In Eat to Live he points out that if this current trend continues by the year 2030 all adults in the United States will be obese. Well isn’t that a depressing glimpse into the future. Now, consider this recent article in The New York Times and you’ll see it could be a whole lot worse—for each and every one of us.
Reporter Damon Darlin takes a look at the individual cost of being heavy—and he’s not referring to the toll it can take on your health—Darlin is talking about the actual price tag for being overweight or obese. And the cost is a lot more than just a few bags of cookies. Take a look:
Heavy people do not spend more than normal-size people on food, but their life insurance premiums are two to four times as large. They can expect higher medical expenses, and they tend to make less money and accumulate less wealth in their shortened lifetimes. They can have a harder time being hired, and then a harder time winning plum assignments and promotions…You don’t usually get this kind of perspective in the obesity discussion. Usually the overall cost obesity inflicts on the society gets all the press. So I was surprised to read how being overweight can directly effect a person’s ability to accumulate wealth. Now here’s the scary part. Couple Dr. Fuhrman’s prediction with Darlin’s investigation; does this mean by 2030 all Americans will be fat and broke?

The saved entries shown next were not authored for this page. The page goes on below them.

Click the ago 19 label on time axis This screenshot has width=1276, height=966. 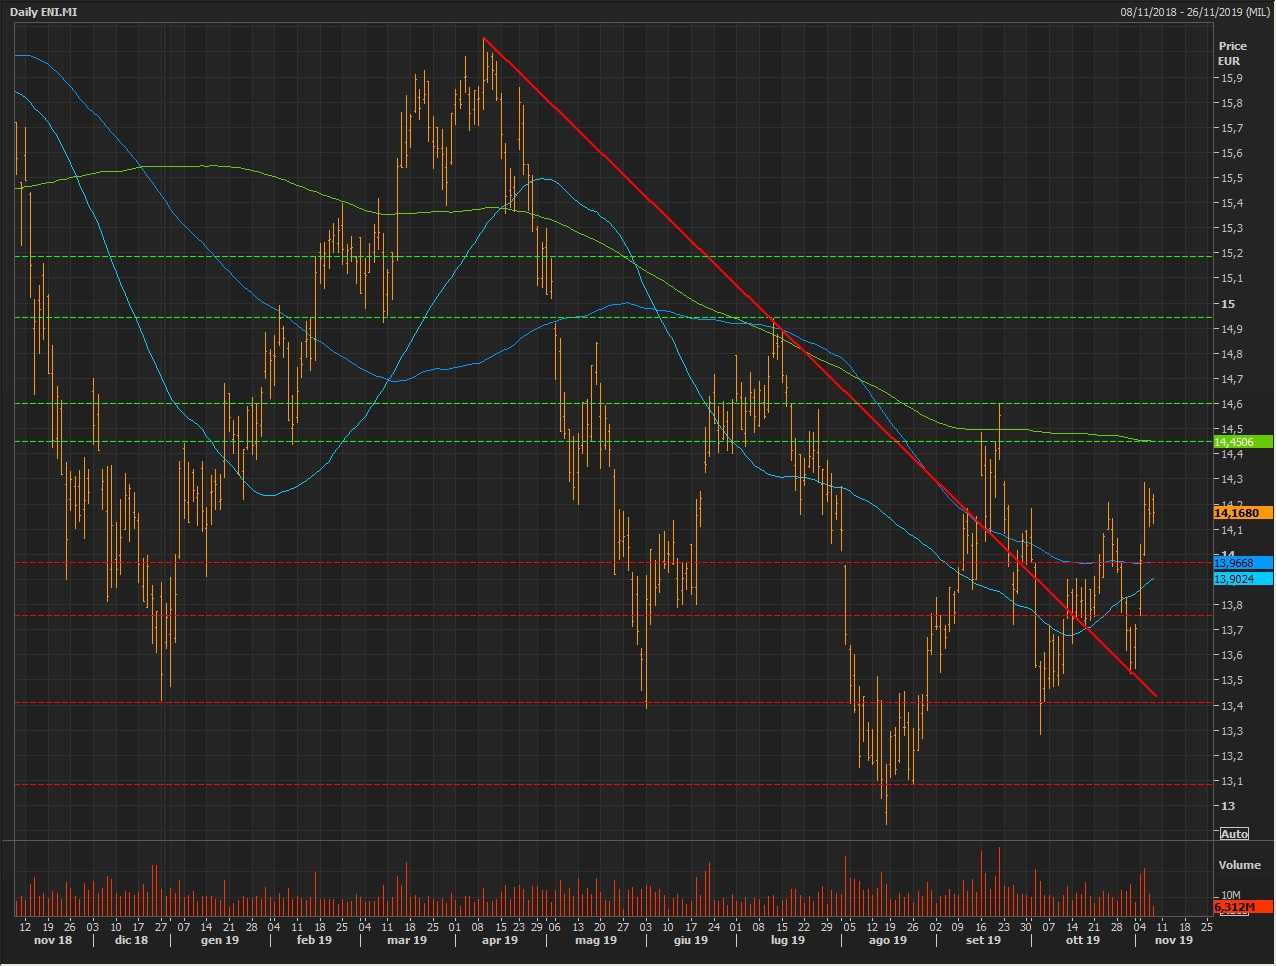(887, 940)
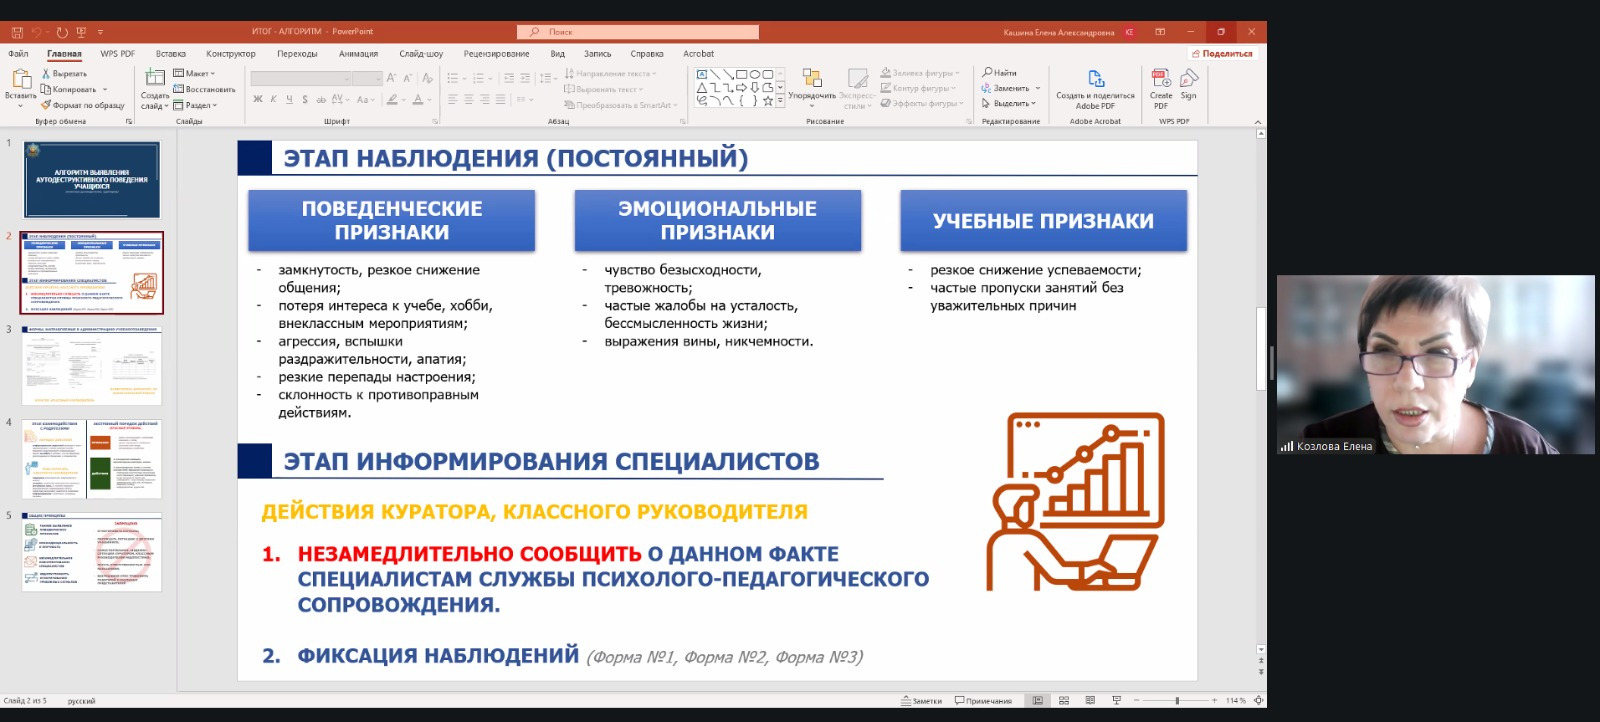This screenshot has height=722, width=1600.
Task: Switch to Reading view in status bar
Action: click(x=1090, y=701)
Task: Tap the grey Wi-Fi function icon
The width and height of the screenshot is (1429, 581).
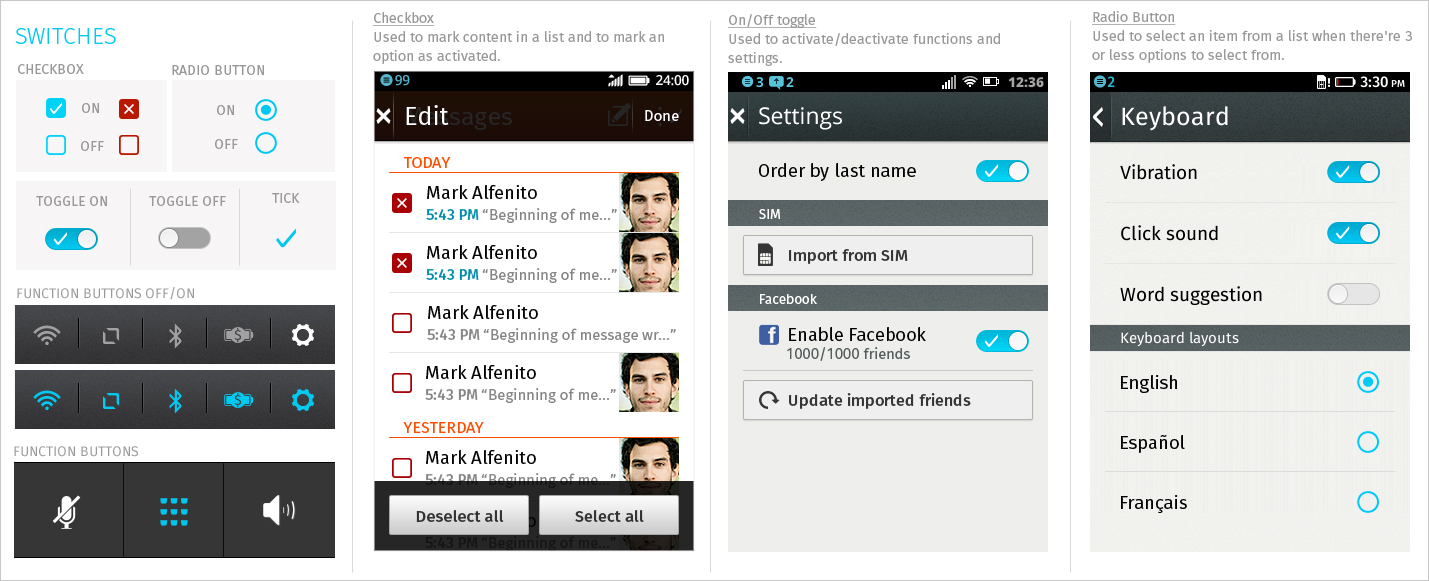Action: point(46,336)
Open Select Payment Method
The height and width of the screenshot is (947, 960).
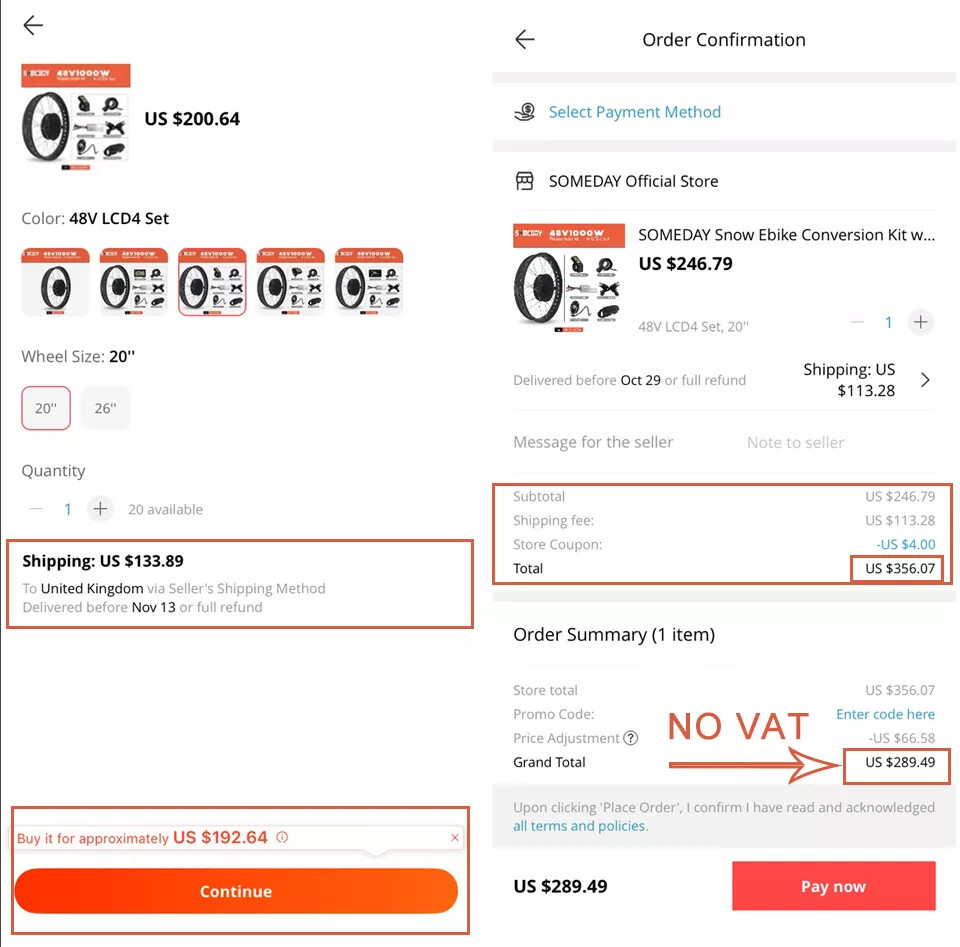click(634, 112)
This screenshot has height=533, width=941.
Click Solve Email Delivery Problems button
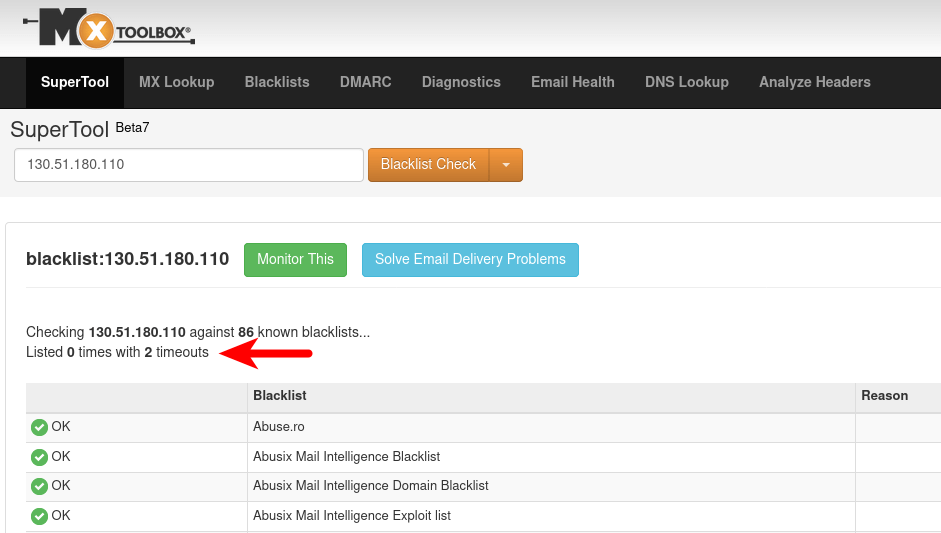pos(470,259)
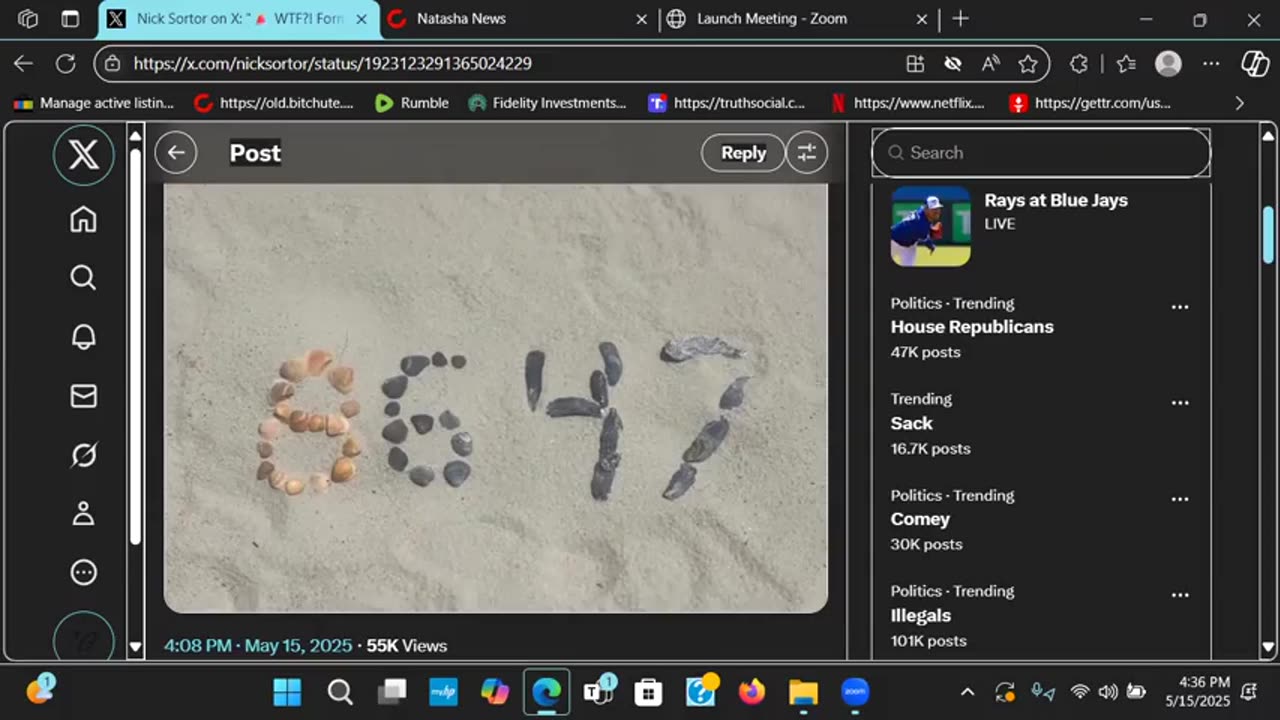The width and height of the screenshot is (1280, 720).
Task: Open reply sorting filter icon
Action: (x=806, y=153)
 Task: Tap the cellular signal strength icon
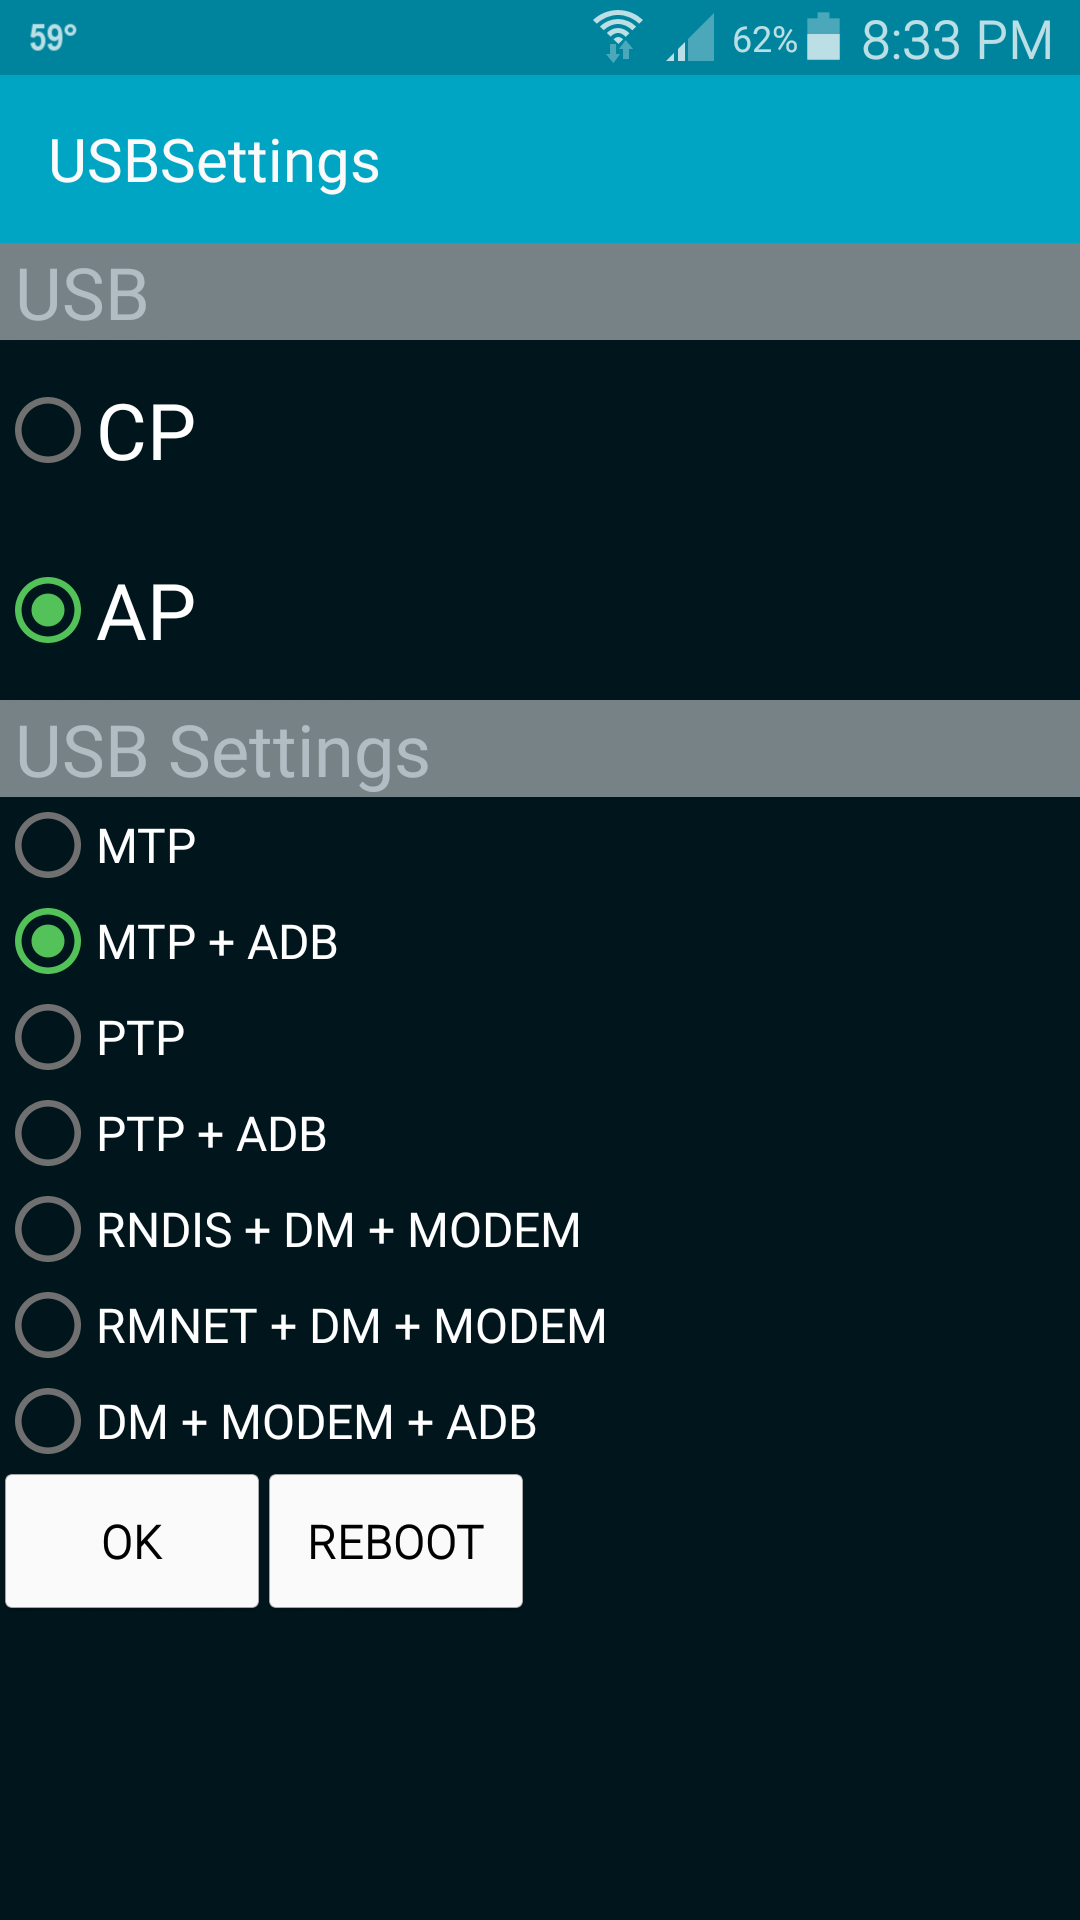point(691,39)
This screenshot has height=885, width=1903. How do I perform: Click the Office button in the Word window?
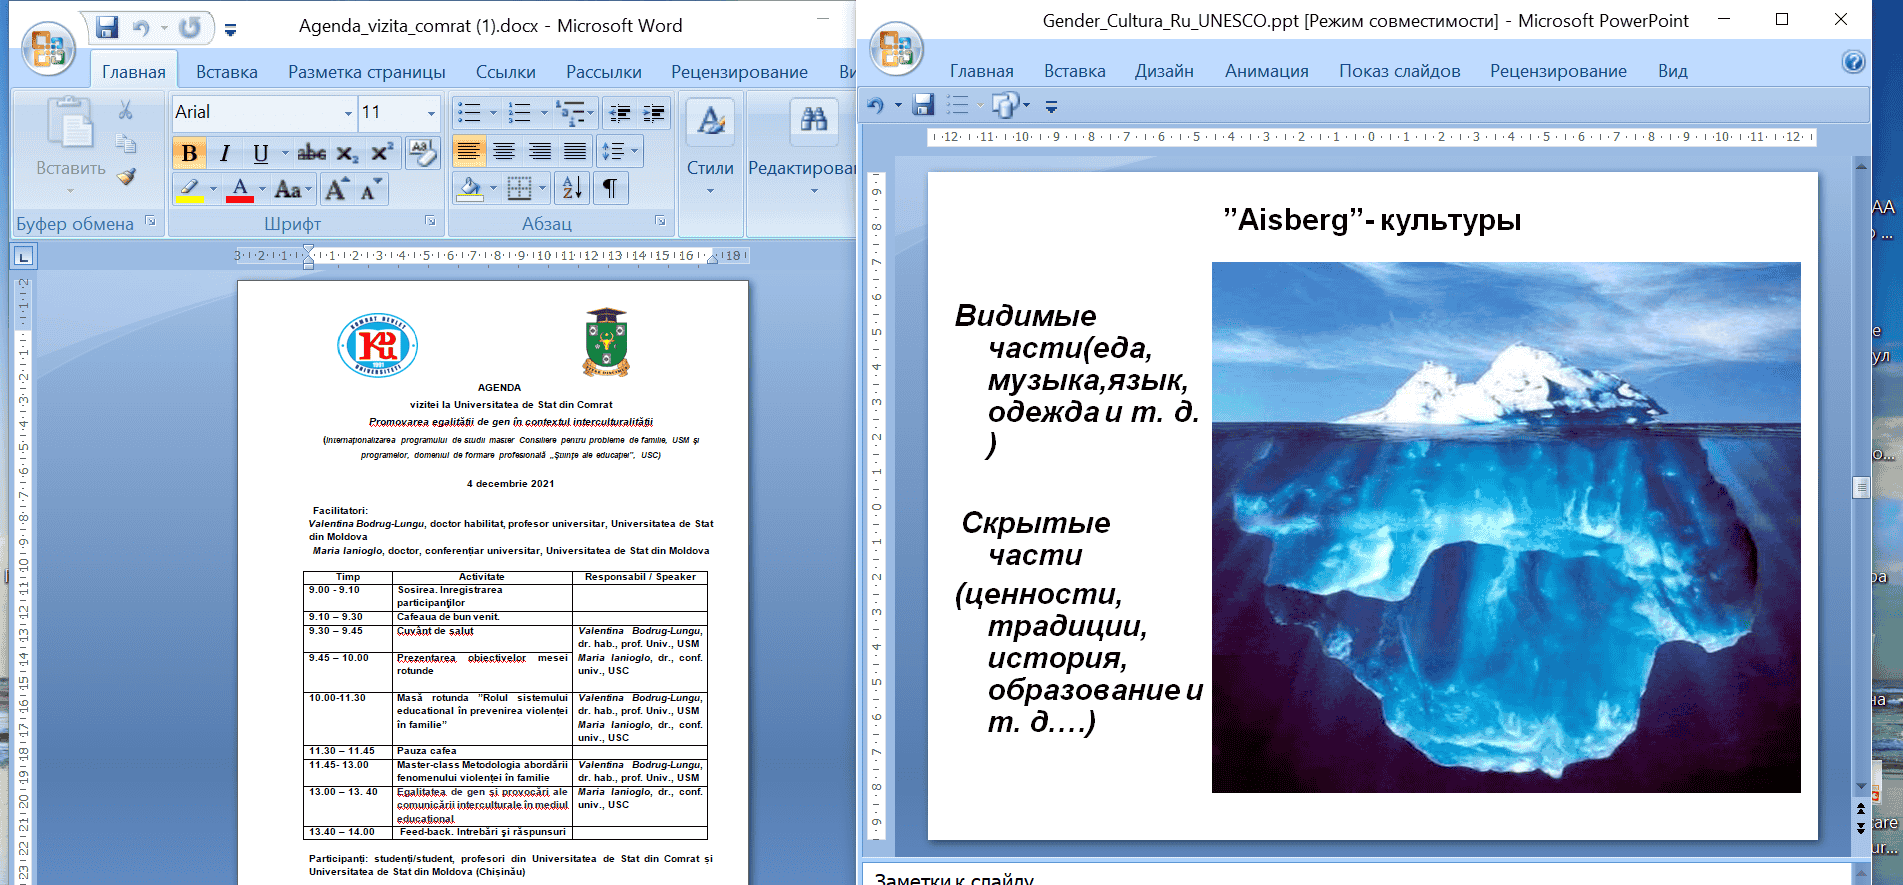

…Complications from obesity, particularly diabetes, which afflicts 21 million Americans, push up the bill: $44,000 for a heart attack, $40,200 for a stroke or $37,000 for end-state kidney disease, estimates Judith A. O’Brien, the director of cost research at the Caro Research Institute, a health costs consulting firm. Amputating just a toe, a not uncommon consequence of untreated diabetes, averages $15,000, she estimates.